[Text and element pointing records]
◇ ◇ ◇ ◇

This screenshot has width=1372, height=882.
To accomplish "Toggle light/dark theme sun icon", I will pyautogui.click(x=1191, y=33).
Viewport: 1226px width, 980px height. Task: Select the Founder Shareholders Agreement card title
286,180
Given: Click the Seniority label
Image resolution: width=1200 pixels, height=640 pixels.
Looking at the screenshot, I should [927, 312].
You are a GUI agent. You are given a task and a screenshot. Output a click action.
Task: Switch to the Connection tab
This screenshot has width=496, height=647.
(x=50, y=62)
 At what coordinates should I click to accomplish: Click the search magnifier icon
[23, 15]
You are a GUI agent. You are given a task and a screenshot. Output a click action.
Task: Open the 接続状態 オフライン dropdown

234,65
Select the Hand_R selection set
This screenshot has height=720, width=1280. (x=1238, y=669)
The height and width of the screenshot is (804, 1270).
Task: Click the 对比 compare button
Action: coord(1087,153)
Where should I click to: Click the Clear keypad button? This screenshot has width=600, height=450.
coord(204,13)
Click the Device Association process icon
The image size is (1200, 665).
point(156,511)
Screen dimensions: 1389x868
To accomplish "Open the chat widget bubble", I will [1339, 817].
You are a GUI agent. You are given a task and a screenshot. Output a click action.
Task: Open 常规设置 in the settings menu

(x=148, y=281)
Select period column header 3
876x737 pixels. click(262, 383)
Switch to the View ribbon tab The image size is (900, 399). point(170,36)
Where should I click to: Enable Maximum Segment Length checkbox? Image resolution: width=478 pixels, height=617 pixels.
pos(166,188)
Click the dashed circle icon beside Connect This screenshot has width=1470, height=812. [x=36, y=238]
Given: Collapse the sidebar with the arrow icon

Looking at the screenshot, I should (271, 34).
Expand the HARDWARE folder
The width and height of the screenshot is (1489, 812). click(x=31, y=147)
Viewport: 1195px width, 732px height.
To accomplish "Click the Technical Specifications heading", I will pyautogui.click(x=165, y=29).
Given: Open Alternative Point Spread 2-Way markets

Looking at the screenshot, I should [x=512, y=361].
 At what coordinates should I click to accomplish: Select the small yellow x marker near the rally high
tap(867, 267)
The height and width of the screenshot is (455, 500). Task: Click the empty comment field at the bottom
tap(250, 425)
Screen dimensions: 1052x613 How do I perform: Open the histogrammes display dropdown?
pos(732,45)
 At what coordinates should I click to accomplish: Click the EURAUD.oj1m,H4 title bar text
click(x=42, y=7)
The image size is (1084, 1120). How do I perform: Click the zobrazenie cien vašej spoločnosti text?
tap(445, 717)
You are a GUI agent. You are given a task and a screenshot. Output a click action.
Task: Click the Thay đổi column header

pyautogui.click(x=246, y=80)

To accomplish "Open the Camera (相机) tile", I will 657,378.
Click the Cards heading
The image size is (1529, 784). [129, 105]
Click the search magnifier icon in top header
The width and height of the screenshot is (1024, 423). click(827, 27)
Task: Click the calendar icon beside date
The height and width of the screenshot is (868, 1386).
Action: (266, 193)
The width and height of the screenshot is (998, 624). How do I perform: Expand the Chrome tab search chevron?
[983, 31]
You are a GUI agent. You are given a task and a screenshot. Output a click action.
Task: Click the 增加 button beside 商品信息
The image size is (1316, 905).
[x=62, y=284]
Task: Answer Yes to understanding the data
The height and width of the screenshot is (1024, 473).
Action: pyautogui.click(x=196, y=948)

◇ ◇ ◇ ◇

*Task description*. Turn everything in the listing from the line containing "title bar text" down to the line containing "pyautogui.click(x=246, y=80)" into a numbered list, skipping blank lines.

*Answer to the task*.
1.  At what coordinates should I click to accomplish: Click the EURAUD.oj1m,H4 title bar text
2. click(x=42, y=7)
3. The image size is (1084, 1120). How do I perform: Click the zobrazenie cien vašej spoločnosti text?
4. tap(445, 717)
5. You are a GUI agent. You are given a task and a screenshot. Output a click action.
6. Task: Click the Thay đổi column header
7. pyautogui.click(x=246, y=80)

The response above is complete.